# WHAT IS BEING ASKED:
From the records below, transcribe exactly the lines that begin at the line with "The height and width of the screenshot is (766, 1396)." and end at the line with "Sort by the", both included.

*** Block opens ***

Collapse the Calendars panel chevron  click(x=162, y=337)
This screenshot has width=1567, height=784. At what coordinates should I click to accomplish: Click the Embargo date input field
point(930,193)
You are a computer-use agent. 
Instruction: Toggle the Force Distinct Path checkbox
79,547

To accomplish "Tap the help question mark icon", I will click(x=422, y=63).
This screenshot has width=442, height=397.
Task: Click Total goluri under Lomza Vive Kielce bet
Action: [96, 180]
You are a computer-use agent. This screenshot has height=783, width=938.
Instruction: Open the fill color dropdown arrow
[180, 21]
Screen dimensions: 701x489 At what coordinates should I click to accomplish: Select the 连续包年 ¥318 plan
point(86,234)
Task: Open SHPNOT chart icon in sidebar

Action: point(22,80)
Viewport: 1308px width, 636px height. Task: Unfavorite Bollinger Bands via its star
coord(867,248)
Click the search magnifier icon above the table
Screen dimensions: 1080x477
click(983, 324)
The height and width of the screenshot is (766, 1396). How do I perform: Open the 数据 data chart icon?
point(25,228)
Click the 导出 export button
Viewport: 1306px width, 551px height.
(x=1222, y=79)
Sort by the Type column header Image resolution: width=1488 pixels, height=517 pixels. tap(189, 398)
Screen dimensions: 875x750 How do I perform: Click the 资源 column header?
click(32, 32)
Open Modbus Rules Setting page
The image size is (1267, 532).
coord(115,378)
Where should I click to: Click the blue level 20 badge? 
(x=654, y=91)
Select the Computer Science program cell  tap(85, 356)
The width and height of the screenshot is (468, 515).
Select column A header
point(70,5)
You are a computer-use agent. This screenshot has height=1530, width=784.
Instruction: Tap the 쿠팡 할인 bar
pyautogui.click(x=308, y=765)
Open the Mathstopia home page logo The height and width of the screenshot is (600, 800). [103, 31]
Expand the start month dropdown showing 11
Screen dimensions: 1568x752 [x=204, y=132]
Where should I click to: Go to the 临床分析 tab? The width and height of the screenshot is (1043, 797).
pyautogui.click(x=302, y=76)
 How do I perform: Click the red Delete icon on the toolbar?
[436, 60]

*** Block closes ***

# RESPONSE TO THE TASK:
The height and width of the screenshot is (766, 1396). How do I perform: Open the 数据 data chart icon?
point(25,228)
Click the 导出 export button
Viewport: 1306px width, 551px height.
(x=1222, y=79)
Sort by the Type column header Image resolution: width=1488 pixels, height=517 pixels. tap(189, 398)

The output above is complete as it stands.